■ **Objective**:
Reproduce the stretch of the records from the line containing "You are a computer-use" through the end of the records, both ends included, requests and all. Rescale only the click coordinates in the answers by multiplying each by 1.35 and rounding to whole numbers with halves rounded up, and omit the pictures from your output.

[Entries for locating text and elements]
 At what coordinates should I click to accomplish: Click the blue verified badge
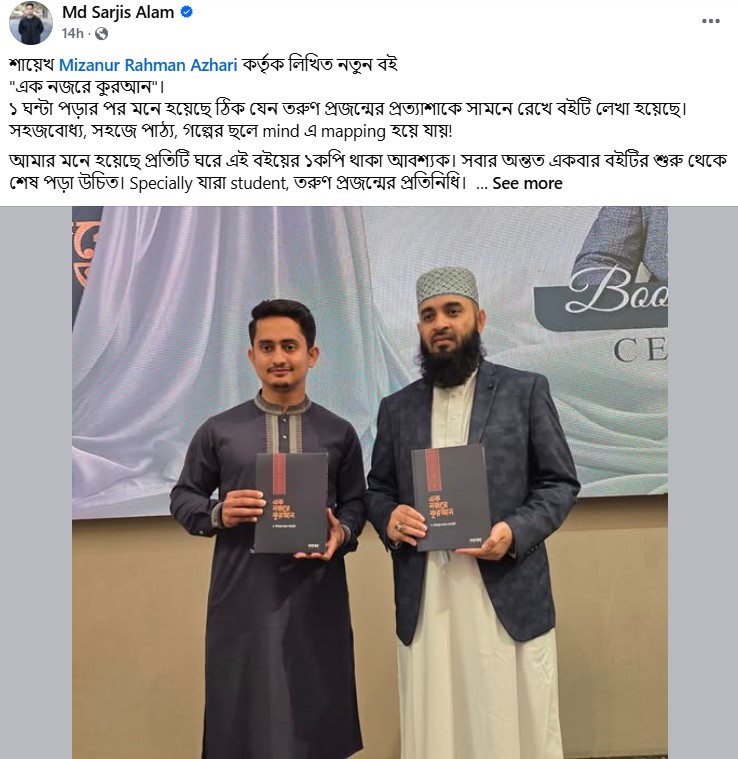[x=187, y=12]
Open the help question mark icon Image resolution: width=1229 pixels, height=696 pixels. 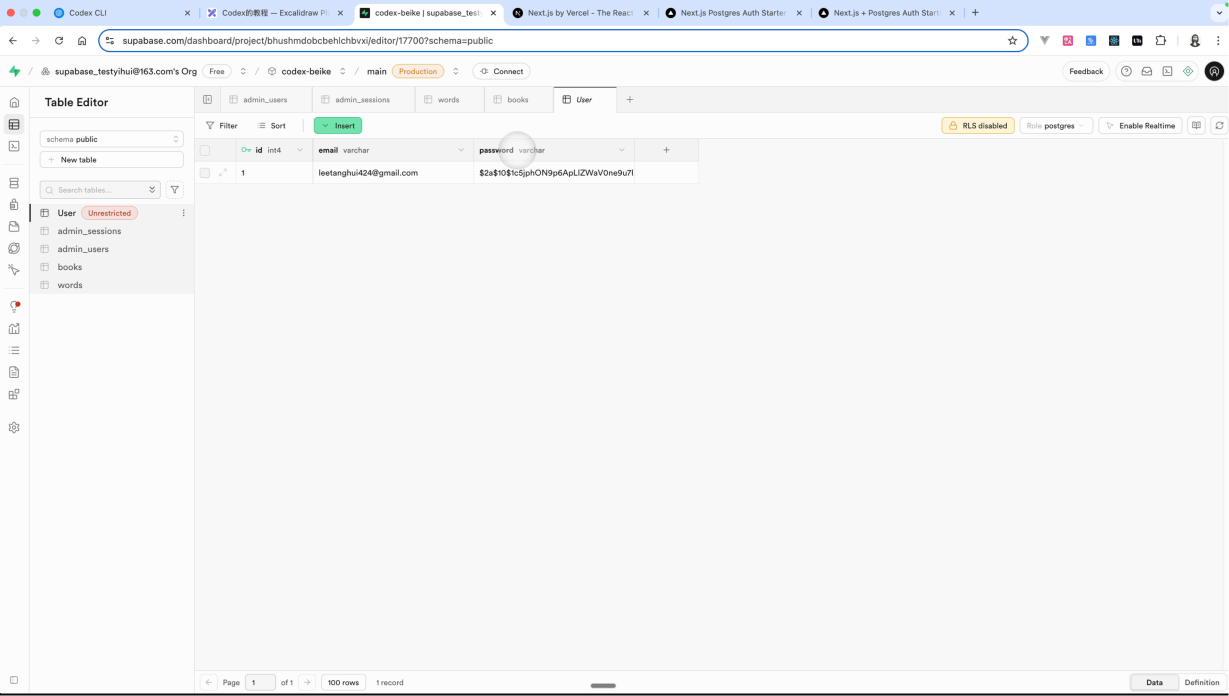[1126, 71]
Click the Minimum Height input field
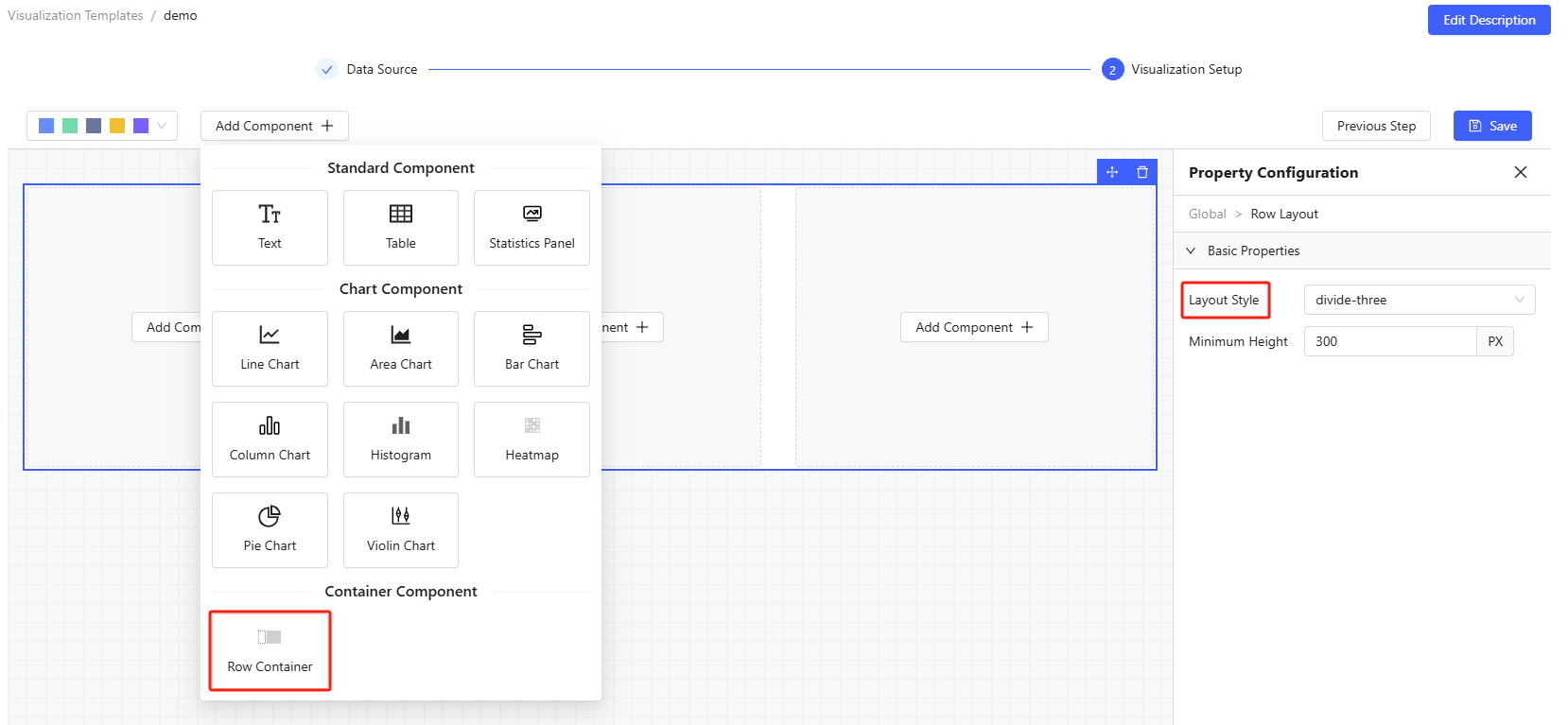Screen dimensions: 1568x725 pyautogui.click(x=1389, y=341)
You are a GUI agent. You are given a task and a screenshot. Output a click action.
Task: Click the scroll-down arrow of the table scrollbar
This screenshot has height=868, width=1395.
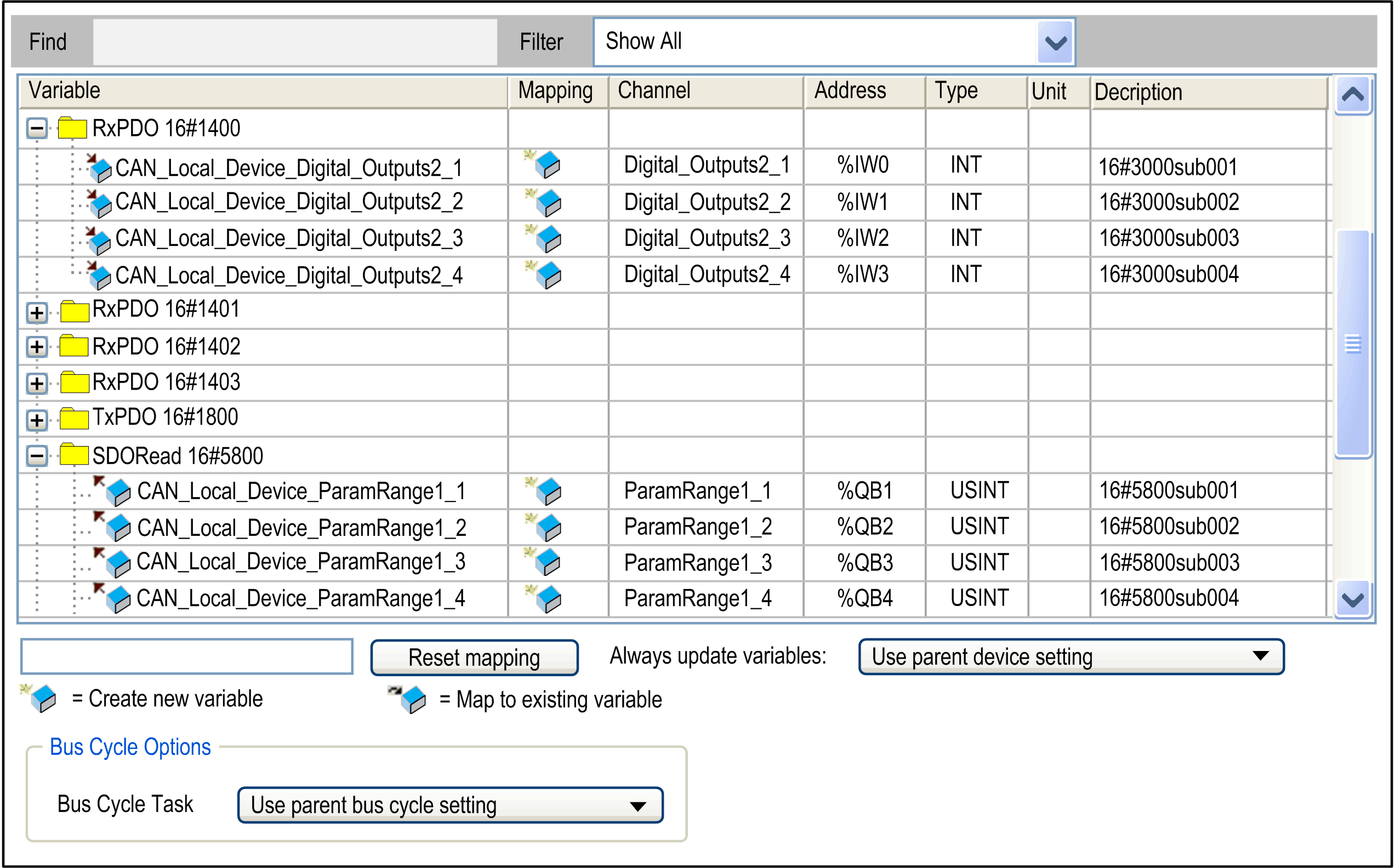pyautogui.click(x=1352, y=598)
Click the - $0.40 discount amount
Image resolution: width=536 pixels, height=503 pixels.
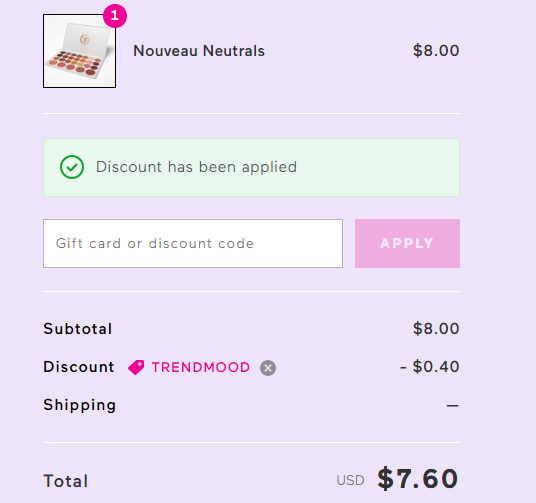click(429, 367)

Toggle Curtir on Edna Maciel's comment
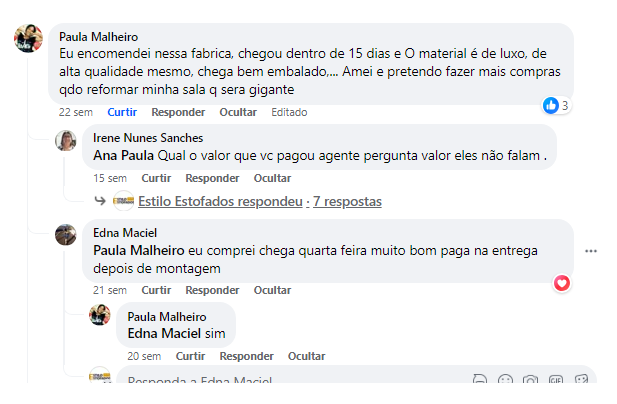156,290
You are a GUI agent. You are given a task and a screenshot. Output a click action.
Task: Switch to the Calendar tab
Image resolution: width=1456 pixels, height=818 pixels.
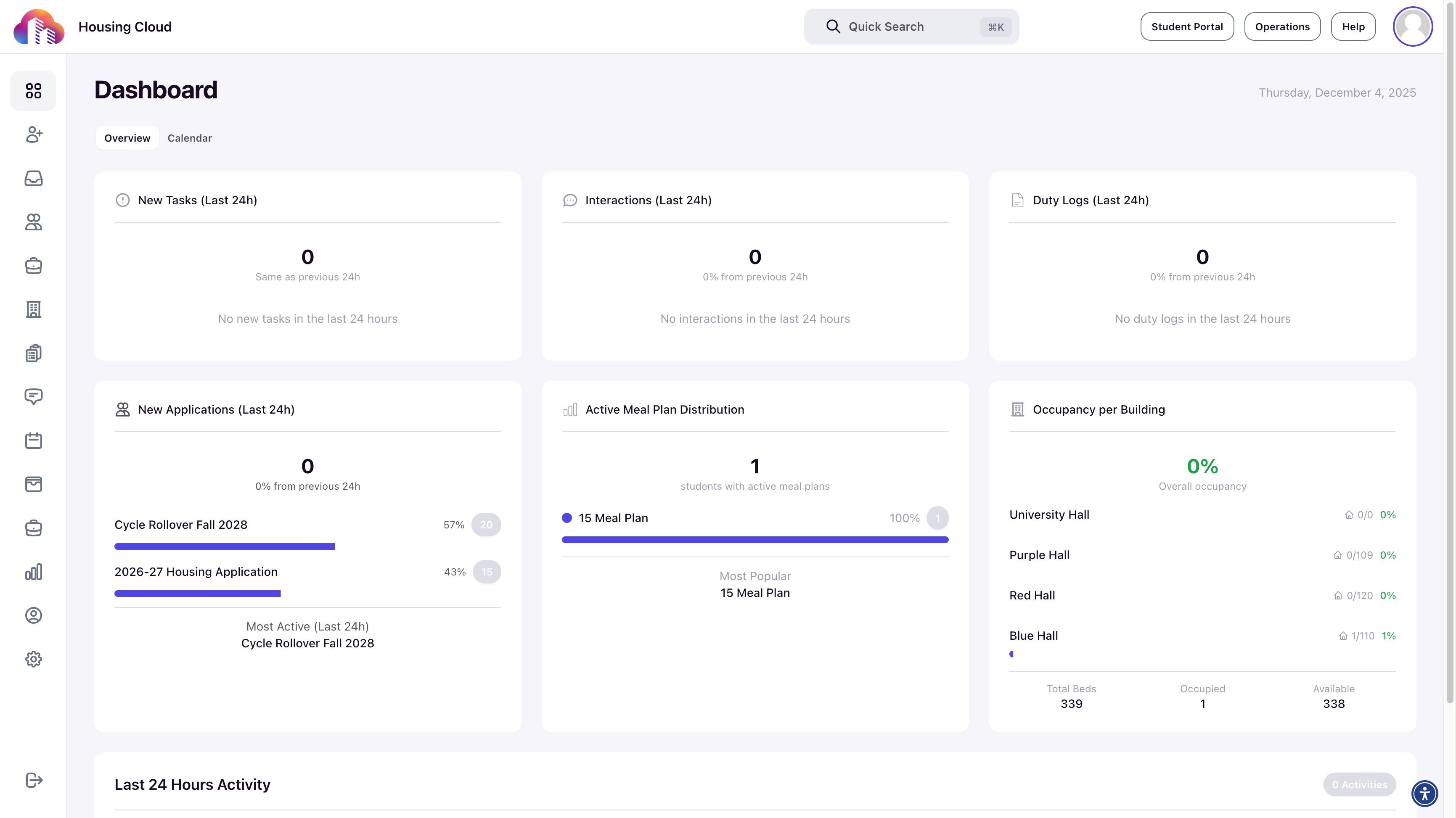(189, 138)
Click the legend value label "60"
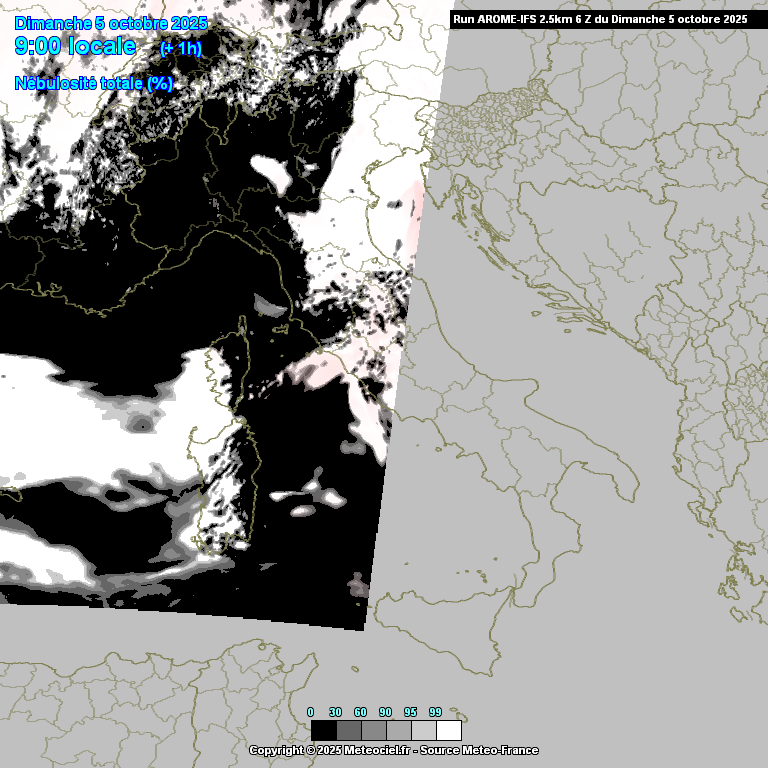Viewport: 768px width, 768px height. 360,712
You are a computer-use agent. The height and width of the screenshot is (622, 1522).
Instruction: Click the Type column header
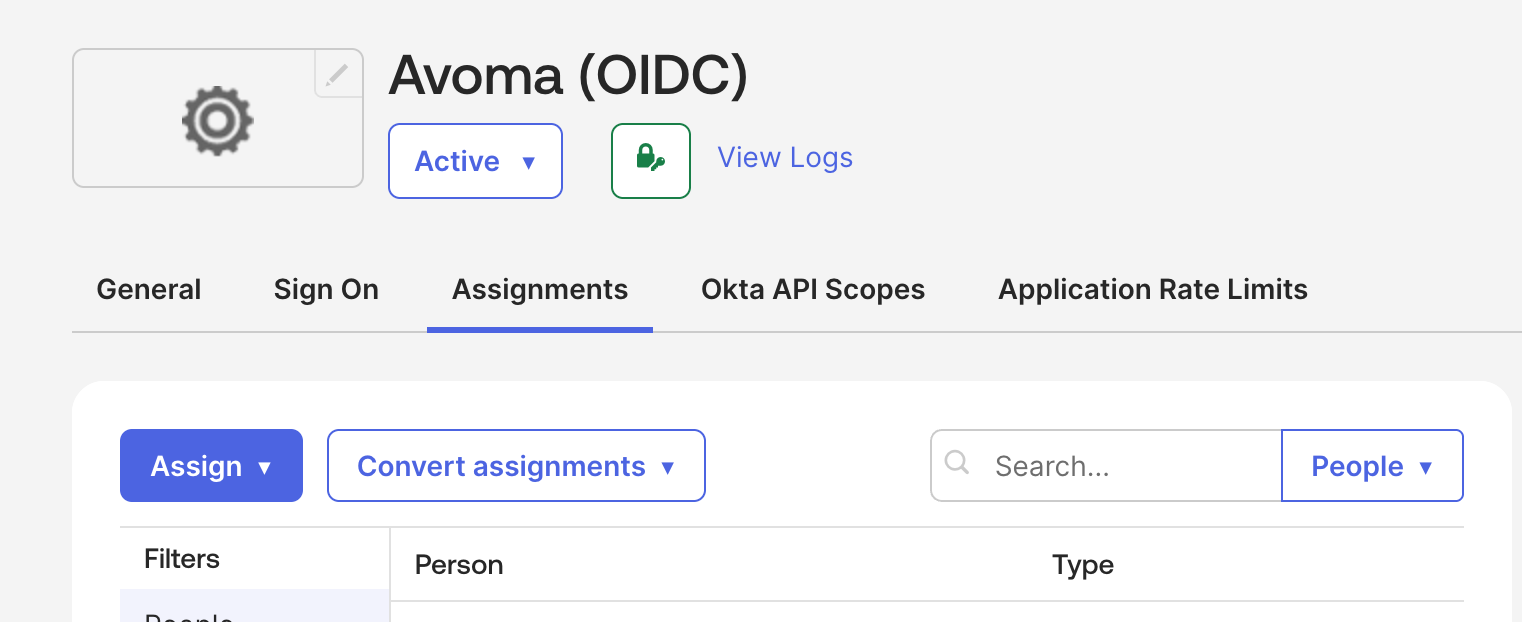click(1083, 564)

■ **Expected answer**:
You are a computer-use agent. The height and width of the screenshot is (622, 1522).
Instruction: Click the Type column header
click(1462, 761)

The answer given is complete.